Чтоб не потерять в снегу, топор к дереву приставил, снял рядовку, снял полушубок, лег у огня на полушубке, ногами в сторону лося, а голову повыше на пенек положил, рядовкой плотно покрылся и бока подтыкал.
Едва лег, начала долить дремота, но мысль назойливая не дает покою:
Открывает глаза, под боком еще пылает огонь с одной стороны, разложил было его старик с другой тоже, но сырое дерево не принялось…
Вдали, в молочно-белом сумраке, торчит вверх лосиное ухо, торчит мохнатое и не двигается.
— Эк мы с тобой, дружок зверь, ухлябались… А дойду — тебе конец!.. Ежели огонь цел — с зарей я встану… Потух — ты пойдешь… Ветер тебе помогает… живит, наносит запахом пути… Все я про тебя смыслю… Меня ветер не любит,- я человек и его работать на себя заставляю, а он вольный… Ветер, лось, лес, медведь — свои… Я чужой, я человек… у меня сила… у тебя помощь — сила да ветер…
Лежит Епифаныч на мху, спит не спит, но видит далеко, ясно видит — растут у него ноги, вытянулись по белой равнине и пятками в озеро уперлись, что незамерзающей водой сквозь белые туманы сверкает, и холодеют ноги Епифаныча все больше и больше. Сбоку горит огонь, но он позеленел и подымается, как сверкающая льдина…
Сегодня с зарей первым встал лось — пошел медленно, медленно.
Человек забеспокоился и тоже кое-как размялся — встал, оставив на ночлеге ружье и пестерь, а вечереть стало — лег человек на лыжи, не снимая ни рядовки, ни полушубка.
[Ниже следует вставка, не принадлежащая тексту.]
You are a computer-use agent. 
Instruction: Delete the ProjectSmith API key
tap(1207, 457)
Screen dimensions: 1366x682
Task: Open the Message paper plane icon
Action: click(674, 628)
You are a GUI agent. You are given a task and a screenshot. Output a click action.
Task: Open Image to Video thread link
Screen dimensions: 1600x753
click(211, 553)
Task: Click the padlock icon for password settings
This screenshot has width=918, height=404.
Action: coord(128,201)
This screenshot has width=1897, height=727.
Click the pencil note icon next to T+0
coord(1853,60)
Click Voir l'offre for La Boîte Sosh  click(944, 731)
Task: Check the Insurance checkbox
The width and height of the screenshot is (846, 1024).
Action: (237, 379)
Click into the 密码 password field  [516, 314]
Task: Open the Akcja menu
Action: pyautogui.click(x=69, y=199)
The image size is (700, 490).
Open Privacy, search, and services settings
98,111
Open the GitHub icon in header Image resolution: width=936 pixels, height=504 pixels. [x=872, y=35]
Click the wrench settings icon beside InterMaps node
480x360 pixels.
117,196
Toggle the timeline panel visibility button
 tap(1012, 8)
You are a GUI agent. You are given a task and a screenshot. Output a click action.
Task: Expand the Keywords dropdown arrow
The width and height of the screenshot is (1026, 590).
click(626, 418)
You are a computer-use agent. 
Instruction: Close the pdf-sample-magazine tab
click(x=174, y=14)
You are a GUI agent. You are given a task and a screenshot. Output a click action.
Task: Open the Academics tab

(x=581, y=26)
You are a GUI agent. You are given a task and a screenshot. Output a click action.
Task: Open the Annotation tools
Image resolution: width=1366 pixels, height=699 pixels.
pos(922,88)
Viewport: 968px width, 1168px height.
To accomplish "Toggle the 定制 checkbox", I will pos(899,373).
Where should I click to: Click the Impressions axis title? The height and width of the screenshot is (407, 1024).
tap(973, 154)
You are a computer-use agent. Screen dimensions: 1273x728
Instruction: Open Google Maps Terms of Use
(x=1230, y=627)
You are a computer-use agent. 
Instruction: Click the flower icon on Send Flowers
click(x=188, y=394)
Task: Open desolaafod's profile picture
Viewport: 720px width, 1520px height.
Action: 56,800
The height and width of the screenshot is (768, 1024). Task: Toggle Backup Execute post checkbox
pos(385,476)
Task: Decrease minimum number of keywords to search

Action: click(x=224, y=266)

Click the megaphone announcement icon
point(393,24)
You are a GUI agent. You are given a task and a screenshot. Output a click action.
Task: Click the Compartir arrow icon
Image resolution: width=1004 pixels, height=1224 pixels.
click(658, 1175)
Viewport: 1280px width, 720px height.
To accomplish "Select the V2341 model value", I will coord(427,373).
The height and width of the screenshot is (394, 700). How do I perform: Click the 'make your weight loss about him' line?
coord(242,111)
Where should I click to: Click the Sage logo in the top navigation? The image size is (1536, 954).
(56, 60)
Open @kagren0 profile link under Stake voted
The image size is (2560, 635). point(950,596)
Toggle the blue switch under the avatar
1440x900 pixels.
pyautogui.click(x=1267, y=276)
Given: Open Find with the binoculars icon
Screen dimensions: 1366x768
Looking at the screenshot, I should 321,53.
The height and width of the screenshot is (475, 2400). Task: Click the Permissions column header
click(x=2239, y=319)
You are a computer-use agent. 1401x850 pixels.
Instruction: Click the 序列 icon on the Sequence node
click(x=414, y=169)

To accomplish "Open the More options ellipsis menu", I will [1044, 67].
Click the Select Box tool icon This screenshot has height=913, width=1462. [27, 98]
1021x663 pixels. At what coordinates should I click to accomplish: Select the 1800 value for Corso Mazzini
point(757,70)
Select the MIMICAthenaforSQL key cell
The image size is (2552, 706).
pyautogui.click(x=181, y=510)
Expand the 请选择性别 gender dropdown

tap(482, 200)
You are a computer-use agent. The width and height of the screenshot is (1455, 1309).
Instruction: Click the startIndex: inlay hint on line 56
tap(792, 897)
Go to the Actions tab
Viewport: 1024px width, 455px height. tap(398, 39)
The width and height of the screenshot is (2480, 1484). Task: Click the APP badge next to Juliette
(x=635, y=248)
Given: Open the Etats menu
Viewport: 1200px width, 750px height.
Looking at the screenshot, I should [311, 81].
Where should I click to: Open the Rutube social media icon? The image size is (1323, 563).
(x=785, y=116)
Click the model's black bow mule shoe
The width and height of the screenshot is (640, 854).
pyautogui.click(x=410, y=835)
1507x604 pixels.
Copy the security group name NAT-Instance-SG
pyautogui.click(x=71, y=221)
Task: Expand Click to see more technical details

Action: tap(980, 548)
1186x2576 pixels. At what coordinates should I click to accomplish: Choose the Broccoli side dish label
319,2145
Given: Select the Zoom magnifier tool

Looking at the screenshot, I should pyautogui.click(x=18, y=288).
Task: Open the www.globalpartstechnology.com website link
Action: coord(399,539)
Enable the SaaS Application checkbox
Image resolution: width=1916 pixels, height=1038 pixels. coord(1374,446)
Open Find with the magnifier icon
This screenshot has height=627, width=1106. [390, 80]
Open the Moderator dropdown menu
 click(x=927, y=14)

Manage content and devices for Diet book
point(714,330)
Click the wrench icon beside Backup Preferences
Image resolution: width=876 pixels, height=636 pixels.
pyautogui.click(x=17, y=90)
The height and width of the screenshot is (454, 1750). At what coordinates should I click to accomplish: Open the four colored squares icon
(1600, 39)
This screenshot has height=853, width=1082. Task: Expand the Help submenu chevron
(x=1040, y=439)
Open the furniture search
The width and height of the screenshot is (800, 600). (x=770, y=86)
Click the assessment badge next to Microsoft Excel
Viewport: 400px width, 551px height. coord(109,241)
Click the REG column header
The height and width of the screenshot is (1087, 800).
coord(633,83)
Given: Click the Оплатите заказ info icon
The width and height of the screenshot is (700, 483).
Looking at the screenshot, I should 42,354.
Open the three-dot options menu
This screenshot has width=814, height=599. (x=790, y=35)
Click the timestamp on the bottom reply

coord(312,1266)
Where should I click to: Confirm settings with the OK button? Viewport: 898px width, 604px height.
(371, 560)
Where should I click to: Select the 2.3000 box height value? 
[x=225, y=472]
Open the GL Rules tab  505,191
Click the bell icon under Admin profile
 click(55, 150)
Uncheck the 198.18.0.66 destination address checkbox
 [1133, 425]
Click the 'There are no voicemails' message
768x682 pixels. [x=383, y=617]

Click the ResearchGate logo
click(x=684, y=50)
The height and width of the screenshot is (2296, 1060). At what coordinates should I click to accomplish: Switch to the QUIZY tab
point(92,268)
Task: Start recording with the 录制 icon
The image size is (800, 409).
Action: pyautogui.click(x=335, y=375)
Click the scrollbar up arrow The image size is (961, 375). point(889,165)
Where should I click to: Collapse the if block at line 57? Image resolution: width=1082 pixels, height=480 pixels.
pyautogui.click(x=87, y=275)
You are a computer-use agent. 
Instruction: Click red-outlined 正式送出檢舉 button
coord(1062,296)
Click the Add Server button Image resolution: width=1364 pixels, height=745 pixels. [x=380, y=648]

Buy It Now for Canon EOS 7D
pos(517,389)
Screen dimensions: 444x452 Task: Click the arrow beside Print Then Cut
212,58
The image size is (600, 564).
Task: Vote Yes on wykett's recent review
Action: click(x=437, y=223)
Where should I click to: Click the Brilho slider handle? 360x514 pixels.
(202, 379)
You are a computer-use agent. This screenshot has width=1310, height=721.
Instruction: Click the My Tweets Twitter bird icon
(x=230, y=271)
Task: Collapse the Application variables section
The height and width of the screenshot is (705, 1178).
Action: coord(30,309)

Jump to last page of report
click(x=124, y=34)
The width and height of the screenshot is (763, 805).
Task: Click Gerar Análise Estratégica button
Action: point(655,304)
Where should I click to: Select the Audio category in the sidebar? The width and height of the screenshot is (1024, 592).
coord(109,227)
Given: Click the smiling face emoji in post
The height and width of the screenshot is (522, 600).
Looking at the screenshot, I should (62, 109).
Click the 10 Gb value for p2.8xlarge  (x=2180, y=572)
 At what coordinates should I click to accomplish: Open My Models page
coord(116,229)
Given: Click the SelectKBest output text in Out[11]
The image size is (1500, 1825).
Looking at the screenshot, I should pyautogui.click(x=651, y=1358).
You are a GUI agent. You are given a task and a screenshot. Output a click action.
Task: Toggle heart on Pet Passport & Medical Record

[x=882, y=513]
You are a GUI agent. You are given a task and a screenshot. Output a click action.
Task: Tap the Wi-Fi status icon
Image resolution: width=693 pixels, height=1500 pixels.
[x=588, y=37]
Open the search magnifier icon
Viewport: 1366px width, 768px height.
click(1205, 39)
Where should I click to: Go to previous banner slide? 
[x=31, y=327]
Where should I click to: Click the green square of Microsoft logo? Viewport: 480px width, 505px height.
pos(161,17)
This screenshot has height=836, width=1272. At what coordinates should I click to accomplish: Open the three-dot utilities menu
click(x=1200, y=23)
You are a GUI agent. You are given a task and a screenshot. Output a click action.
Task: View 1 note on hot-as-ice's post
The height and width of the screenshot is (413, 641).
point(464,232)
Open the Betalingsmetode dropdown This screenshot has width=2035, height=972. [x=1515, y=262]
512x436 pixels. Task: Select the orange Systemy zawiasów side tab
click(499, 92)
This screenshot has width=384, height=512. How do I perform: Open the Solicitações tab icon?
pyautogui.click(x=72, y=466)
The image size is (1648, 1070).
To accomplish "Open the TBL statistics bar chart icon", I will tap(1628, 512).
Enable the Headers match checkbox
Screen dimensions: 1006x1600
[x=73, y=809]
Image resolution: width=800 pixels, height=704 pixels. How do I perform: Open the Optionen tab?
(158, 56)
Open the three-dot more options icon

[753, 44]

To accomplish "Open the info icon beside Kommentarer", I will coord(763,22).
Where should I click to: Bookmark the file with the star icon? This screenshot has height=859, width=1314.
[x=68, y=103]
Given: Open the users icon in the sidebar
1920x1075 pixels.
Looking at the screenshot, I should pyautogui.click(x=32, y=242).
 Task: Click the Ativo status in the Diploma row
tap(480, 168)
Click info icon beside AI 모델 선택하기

Зверь покорно лег в трех саженях от человека, но человек, имея топор, не в силах к нему двинуться, прикончить добычу. С зарей опять первым встал лось. Зашатался на окровавленных ногах, лизнул обледеневший бок и опасливо фыркнул в сторону человека. Старик, собрав силы, крикнул:
— Видишь, я лежу, епишина мать! Лежи… я еще погреюсь под снегом…
За ночь ветер намел на старика снегу — под снегом тепло…
Лось, шатаясь, брел к первому озерку, дошел, поглядел назад, напился, забрел в воду и медленно поплыл на другую сторону, откуда тянуло запахом далекого леса и лесных проталин.